Work to be completed => Print the line containing "827x717 pixels." and all lines after it to the end of the records below, exactly as written. No pictures.

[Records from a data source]
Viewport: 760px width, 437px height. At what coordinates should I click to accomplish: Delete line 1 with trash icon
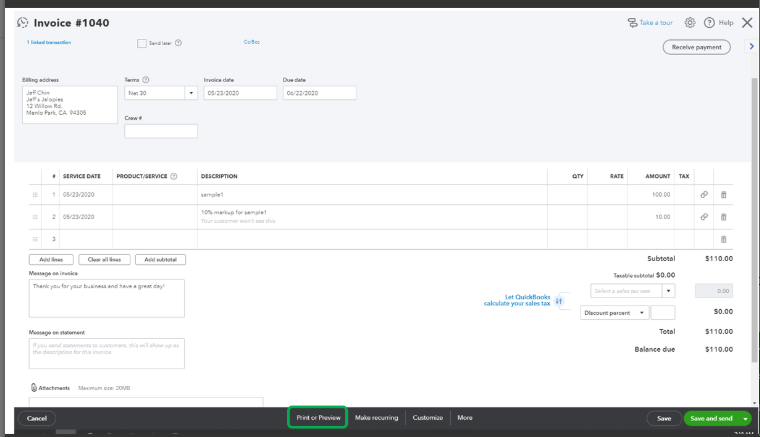724,194

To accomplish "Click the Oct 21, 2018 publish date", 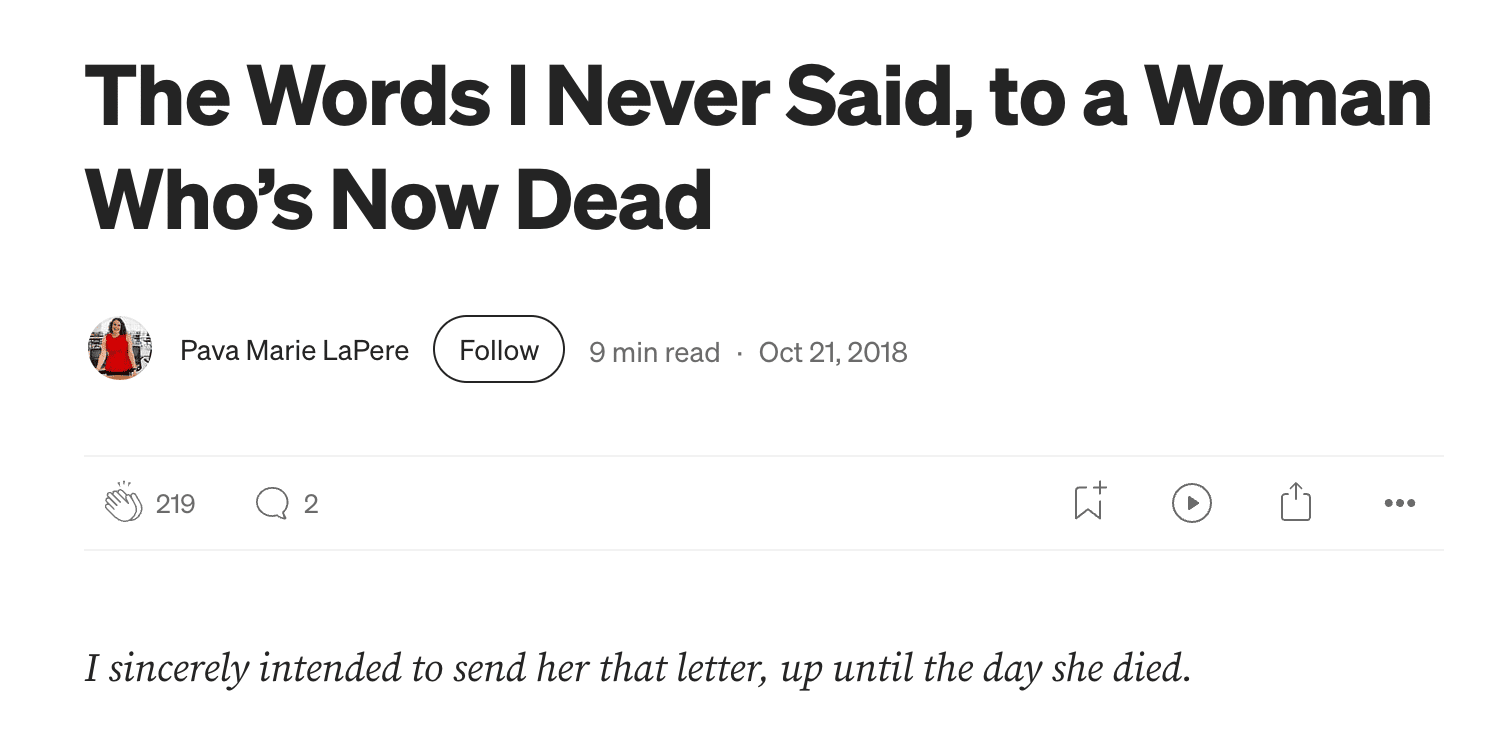I will pos(833,352).
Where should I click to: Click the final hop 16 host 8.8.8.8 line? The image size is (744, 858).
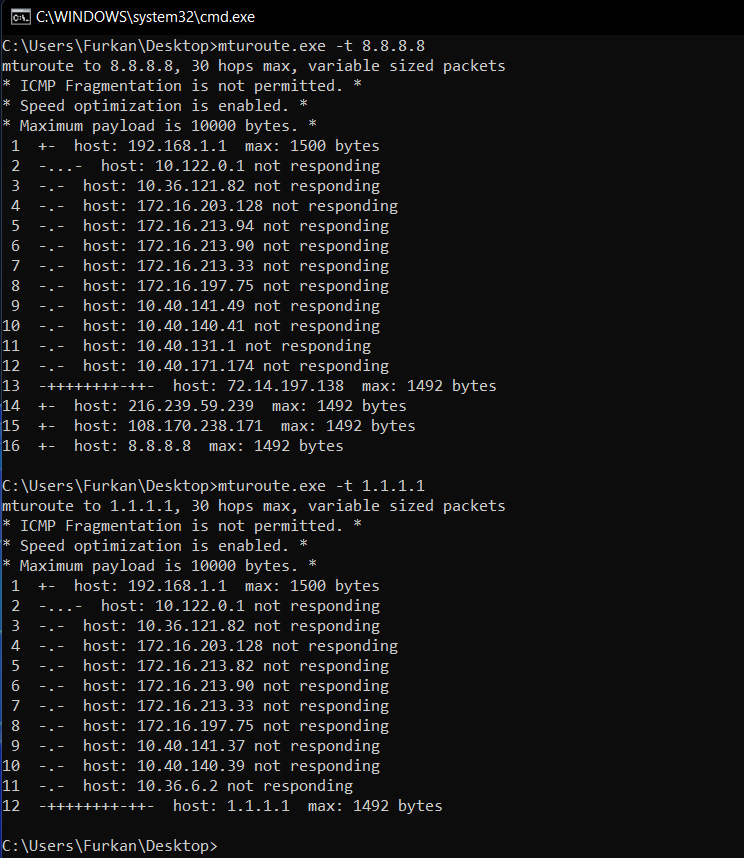[173, 446]
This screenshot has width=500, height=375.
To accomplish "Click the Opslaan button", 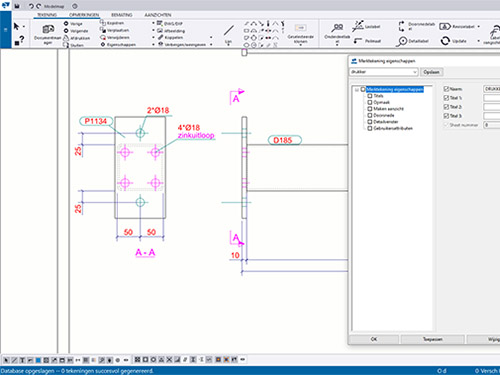I will 431,72.
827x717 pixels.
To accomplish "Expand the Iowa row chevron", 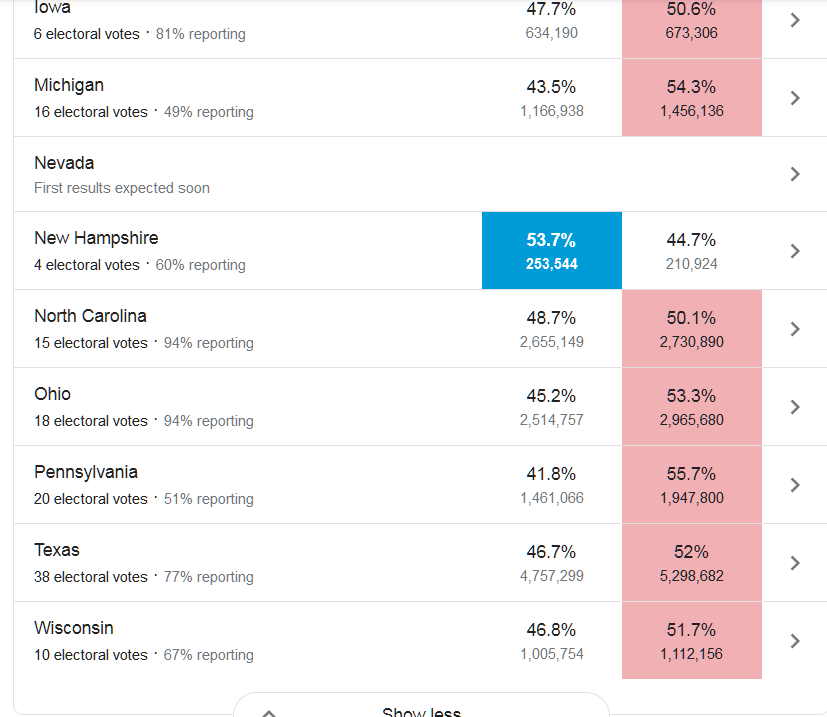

Response for this exercise =>
827x717 pixels.
To accomplish "Expand the Iowa row chevron", 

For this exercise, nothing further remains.